They Might Be Grease Spots

16 06 2007

When I worked and studied at Wheaton College, I got sick to death of people talking about being “intentional.” It was “intentionality” this and “on purpose” that. But the further away my life moves from that season, the more I hear sense and beauty in the song that broken record played. I’ve got a second child about to enter this world and my son, Silas, is already beginning to mimic me when I yell at distracted drivers who perform the same idiotic maneuvers I am prone to making. On some levels, his attention to my life petrifies me, I kid you not. I don’t want to have to think about everything I say and do, but I have no choice do I? My life is writing on his in much the same way I am now pecking out letters to form words which are constituting a transfer of my ideas into your consciousness.

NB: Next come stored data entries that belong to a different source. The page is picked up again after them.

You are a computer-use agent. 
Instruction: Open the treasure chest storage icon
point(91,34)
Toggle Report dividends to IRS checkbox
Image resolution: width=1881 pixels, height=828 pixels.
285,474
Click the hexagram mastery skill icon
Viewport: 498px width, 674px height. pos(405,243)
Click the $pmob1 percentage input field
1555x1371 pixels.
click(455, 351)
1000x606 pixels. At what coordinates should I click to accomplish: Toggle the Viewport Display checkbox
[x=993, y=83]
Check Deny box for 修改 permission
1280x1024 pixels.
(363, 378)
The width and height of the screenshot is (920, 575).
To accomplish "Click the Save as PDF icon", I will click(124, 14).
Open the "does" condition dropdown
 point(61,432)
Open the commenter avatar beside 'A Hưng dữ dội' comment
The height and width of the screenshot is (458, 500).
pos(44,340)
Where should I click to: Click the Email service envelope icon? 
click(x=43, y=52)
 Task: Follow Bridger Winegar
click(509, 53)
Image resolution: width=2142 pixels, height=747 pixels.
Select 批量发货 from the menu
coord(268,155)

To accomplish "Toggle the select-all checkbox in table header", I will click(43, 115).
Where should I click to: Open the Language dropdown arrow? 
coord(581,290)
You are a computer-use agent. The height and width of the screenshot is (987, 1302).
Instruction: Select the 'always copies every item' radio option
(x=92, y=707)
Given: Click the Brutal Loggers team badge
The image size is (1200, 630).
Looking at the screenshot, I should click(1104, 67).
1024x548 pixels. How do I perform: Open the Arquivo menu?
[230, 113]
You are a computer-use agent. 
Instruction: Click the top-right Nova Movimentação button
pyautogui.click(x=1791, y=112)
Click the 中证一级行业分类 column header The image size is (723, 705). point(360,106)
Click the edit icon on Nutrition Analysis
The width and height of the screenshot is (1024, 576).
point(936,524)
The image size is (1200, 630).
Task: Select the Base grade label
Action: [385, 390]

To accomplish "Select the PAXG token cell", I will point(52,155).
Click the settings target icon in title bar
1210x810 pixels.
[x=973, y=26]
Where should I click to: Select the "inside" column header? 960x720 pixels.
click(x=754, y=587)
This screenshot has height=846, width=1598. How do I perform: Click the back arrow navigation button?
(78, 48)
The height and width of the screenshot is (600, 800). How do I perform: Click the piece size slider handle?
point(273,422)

 I am a pastor. One of those people everyone expects to be an example of polished piety. I had lunch with a guy last week who jokingly said he needs a pastor who’s a better person than him so that God hears my prayers for him when he offers only unworthy ones, and he’s not sure if I’ll do. Then the conversation shifted to nihilism (That’s another post. I’ll get to it.). So I feel the burden of intentionality, not just because I’m a pastor, but because there are people buzzing around my life like the Japanese Beetles that are swarming my shrubberies right now. I’m not polished. Or pious. But I feel better about that when I know I’m being myself on purpose. I’m so busy and it’s a challenge to stop, zoom out, ask “why,” etc. I don’t feel better about it because I’ve exercised discipline and therefore been more responsible. I feel better because I sense the presence of God in the absence of my impulsiveness. I think I’ve discovered that intentionality is at the core of redemptive history. God wastes no word or action. The layers and layers of meaning in Scripture that all point toward Jesus coming back tattooed and on his horse are ”on purpose” to enlighten our hearts when they bog down in the mud of religious activity and hearing the same stuff all the time but rarely feeling anything consequential as a result of it.

So I guess Colossians 3:23 is asking us to consider our ways in light of the fact that in the end they are “unto God” and not men, rooting their value in eternity. They are deliberate matters of the heart, not reactions. I don’t know about you, but that gives me pause. If God had simply reacted to the events of his creation, we wouldn’t simply be fallen. We would already have met our sudden stop.